Can you recast the lines below as a JSON list of strings, with one string per line and blank lines left out?
---------- Information supplied ----------
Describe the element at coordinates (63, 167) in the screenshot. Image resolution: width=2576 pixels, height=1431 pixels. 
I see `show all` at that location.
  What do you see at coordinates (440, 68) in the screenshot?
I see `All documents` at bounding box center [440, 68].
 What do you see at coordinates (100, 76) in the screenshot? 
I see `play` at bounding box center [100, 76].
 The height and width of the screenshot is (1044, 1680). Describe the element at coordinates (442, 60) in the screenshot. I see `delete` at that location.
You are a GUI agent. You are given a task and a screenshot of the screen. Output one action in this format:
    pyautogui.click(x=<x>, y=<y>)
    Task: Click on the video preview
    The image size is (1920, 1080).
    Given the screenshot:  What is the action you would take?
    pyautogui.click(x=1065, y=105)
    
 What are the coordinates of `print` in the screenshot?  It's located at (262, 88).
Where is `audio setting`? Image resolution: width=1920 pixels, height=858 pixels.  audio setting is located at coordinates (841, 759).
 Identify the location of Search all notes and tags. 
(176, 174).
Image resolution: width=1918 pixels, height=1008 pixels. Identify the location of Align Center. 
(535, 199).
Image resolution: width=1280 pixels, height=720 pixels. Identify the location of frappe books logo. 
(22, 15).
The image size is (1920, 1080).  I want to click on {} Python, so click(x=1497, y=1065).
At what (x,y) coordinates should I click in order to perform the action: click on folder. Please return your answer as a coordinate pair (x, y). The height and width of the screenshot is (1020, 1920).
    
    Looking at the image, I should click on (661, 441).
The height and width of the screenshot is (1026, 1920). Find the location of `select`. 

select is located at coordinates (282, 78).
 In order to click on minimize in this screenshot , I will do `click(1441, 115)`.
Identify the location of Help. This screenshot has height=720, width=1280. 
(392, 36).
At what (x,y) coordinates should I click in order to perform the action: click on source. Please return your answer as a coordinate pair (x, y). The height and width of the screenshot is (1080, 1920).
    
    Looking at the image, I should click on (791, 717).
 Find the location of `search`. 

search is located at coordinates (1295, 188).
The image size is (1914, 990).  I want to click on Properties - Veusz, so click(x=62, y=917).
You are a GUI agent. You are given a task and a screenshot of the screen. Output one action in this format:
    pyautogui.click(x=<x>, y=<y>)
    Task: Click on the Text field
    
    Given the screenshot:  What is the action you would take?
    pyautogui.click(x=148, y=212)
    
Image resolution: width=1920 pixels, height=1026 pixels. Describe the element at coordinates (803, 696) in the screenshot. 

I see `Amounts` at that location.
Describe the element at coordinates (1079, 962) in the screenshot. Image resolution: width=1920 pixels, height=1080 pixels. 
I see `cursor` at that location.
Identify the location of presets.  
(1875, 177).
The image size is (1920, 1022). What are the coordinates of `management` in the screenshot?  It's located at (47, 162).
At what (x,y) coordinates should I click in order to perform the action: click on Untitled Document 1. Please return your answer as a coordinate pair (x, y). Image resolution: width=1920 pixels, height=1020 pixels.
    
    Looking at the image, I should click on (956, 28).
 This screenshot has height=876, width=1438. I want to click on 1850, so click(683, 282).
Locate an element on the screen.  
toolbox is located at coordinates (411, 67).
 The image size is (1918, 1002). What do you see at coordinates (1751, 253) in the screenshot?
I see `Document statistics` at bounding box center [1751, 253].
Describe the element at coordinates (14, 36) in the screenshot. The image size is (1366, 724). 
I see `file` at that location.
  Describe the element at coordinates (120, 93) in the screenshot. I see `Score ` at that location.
----------
## Output below
[
  "Describe the element at coordinates (63, 167) in the screenshot. Image resolution: width=2576 pixels, height=1431 pixels. ",
  "I see `show all` at that location.",
  "  What do you see at coordinates (440, 68) in the screenshot?",
  "I see `All documents` at bounding box center [440, 68].",
  " What do you see at coordinates (100, 76) in the screenshot? ",
  "I see `play` at bounding box center [100, 76].",
  " The height and width of the screenshot is (1044, 1680). Describe the element at coordinates (442, 60) in the screenshot. I see `delete` at that location.",
  "You are a GUI agent. You are given a task and a screenshot of the screen. Output one action in this format:",
  "    pyautogui.click(x=<x>, y=<y>)",
  "    Task: Click on the video preview",
  "    The image size is (1920, 1080).",
  "    Given the screenshot:  What is the action you would take?",
  "    pyautogui.click(x=1065, y=105)",
  " What are the coordinates of `print` in the screenshot?  It's located at (262, 88).",
  "Where is `audio setting`? Image resolution: width=1920 pixels, height=858 pixels.  audio setting is located at coordinates (841, 759).",
  " Identify the location of Search all notes and tags. ",
  "(176, 174).",
  "Image resolution: width=1918 pixels, height=1008 pixels. Identify the location of Align Center. ",
  "(535, 199).",
  "Image resolution: width=1280 pixels, height=720 pixels. Identify the location of frappe books logo. ",
  "(22, 15).",
  "The image size is (1920, 1080).  I want to click on {} Python, so click(x=1497, y=1065).",
  "At what (x,y) coordinates should I click in order to perform the action: click on folder. Please return your answer as a coordinate pair (x, y). The height and width of the screenshot is (1020, 1920).",
  "    Looking at the image, I should click on (661, 441).",
  "The height and width of the screenshot is (1026, 1920). Find the location of `select`. ",
  "select is located at coordinates (282, 78).",
  " In order to click on minimize in this screenshot , I will do `click(1441, 115)`.",
  "Identify the location of Help. This screenshot has height=720, width=1280. ",
  "(392, 36).",
  "At what (x,y) coordinates should I click in order to perform the action: click on source. Please return your answer as a coordinate pair (x, y). The height and width of the screenshot is (1080, 1920).",
  "    Looking at the image, I should click on (791, 717).",
  " Find the location of `search`. ",
  "search is located at coordinates (1295, 188).",
  "The image size is (1914, 990).  I want to click on Properties - Veusz, so click(x=62, y=917).",
  "You are a GUI agent. You are given a task and a screenshot of the screen. Output one action in this format:",
  "    pyautogui.click(x=<x>, y=<y>)",
  "    Task: Click on the Text field",
  "    Given the screenshot:  What is the action you would take?",
  "    pyautogui.click(x=148, y=212)",
  "Image resolution: width=1920 pixels, height=1026 pixels. Describe the element at coordinates (803, 696) in the screenshot. ",
  "I see `Amounts` at that location.",
  "Describe the element at coordinates (1079, 962) in the screenshot. Image resolution: width=1920 pixels, height=1080 pixels. ",
  "I see `cursor` at that location.",
  "Identify the location of presets.  ",
  "(1875, 177).",
  "The image size is (1920, 1022). What are the coordinates of `management` in the screenshot?  It's located at (47, 162).",
  "At what (x,y) coordinates should I click in order to perform the action: click on Untitled Document 1. Please return your answer as a coordinate pair (x, y). Image resolution: width=1920 pixels, height=1020 pixels.",
  "    Looking at the image, I should click on (956, 28).",
  " This screenshot has height=876, width=1438. I want to click on 1850, so click(683, 282).",
  "Locate an element on the screen.  ",
  "toolbox is located at coordinates (411, 67).",
  " The image size is (1918, 1002). What do you see at coordinates (1751, 253) in the screenshot?",
  "I see `Document statistics` at bounding box center [1751, 253].",
  "Describe the element at coordinates (14, 36) in the screenshot. The image size is (1366, 724). ",
  "I see `file` at that location.",
  "  Describe the element at coordinates (120, 93) in the screenshot. I see `Score ` at that location."
]